(This is the first in a series of posts on our experiences as we trial our son who has multiple food allergies with oral food challenges at home. Oral food challenges should always be performed under direct medical supervision based on each patient’s individual reaction history. Please do not try oral food challenges at home on your own without medical approval.)
We gave Mitch a corn tortilla which appeared to be safe for him to eat even with his multiple food allergies, and he began to have all the symptoms he had when we believed he failed his baked egg challenge; his legs flared with eczema and he started having difficulty breathing. All the ingredients in the tortillas should have been safe for him, so what was causing him to react so badly?
Hidden Food Allergies: What is Amylase?
The last ingredient on the packaging of the corn tortillas was Amylase, but what is Amylase? Was this a hidden food allergy?
According to Wikipedia, Amylase is is an enzyme that catalyzes the breakdown of starch into sugars. No problem right? It's an enzyme, not a protein. Well, not so fast.
Uses for Amylase include:
- Modern bread making techniques have included amylases (often in the form of malted barley) into bread improver, thereby making the process faster and more practical for commercial use.
- In traditional beer brewing, malted barley is mixed with hot water to create a “mash,” which is held at a given temperature to allow the amylases in the malted grain to convert the barley's starch into sugars.
Maltogenic amylase can be used to extend the freshness of corn tortillas.
Plant sources of Amylase include:
- Barley Malt
Did you see how many times barley appeared within the information above?
Barley is the only allergen other than peanuts and tree nuts we were instructed by his allergist not to trial under any circumstances.
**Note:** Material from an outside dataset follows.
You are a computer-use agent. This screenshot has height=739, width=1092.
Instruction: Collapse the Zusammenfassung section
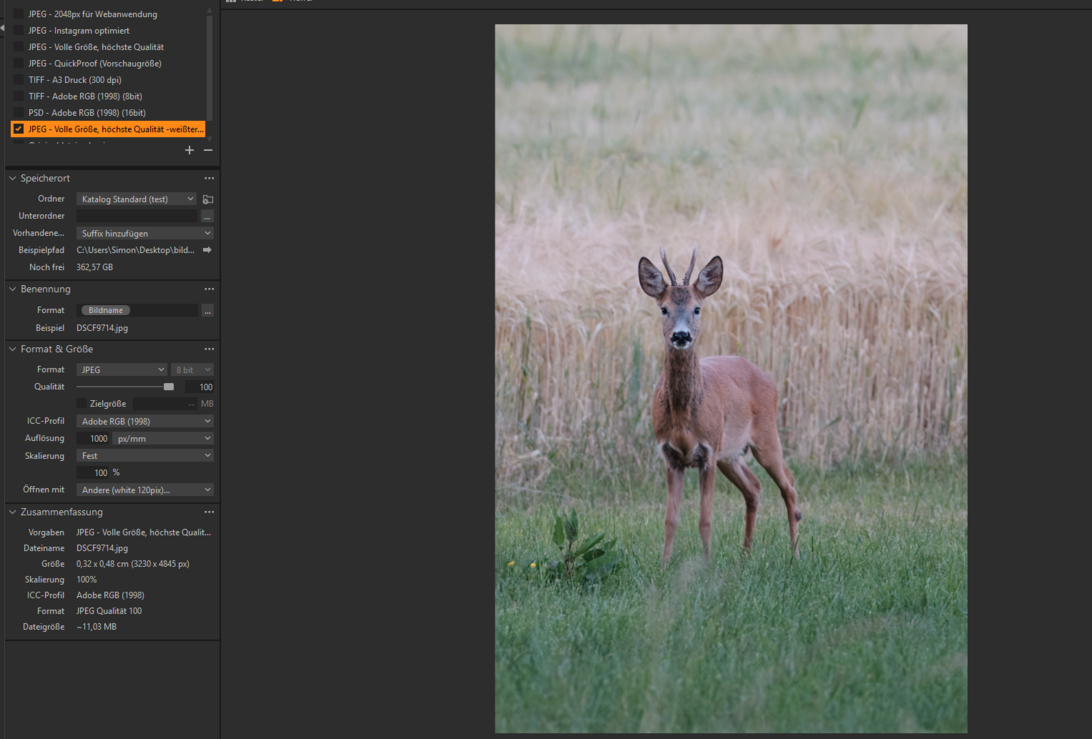tap(13, 512)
We've been unknowingly poisoning our son for weeks. We never thought Amylase would contain a hidden allergen like barley.
Even though a food product doesn't include the allergen itself, it may contain ingredients grown/developed within other food/animal products (similar to how flu vaccinations are developed in eggs) which may lead to traces of hidden food proteins in an assumingly safe food product. If your child is having a reaction, it's always good to ask the important questions like we did when we asked what is Amylase.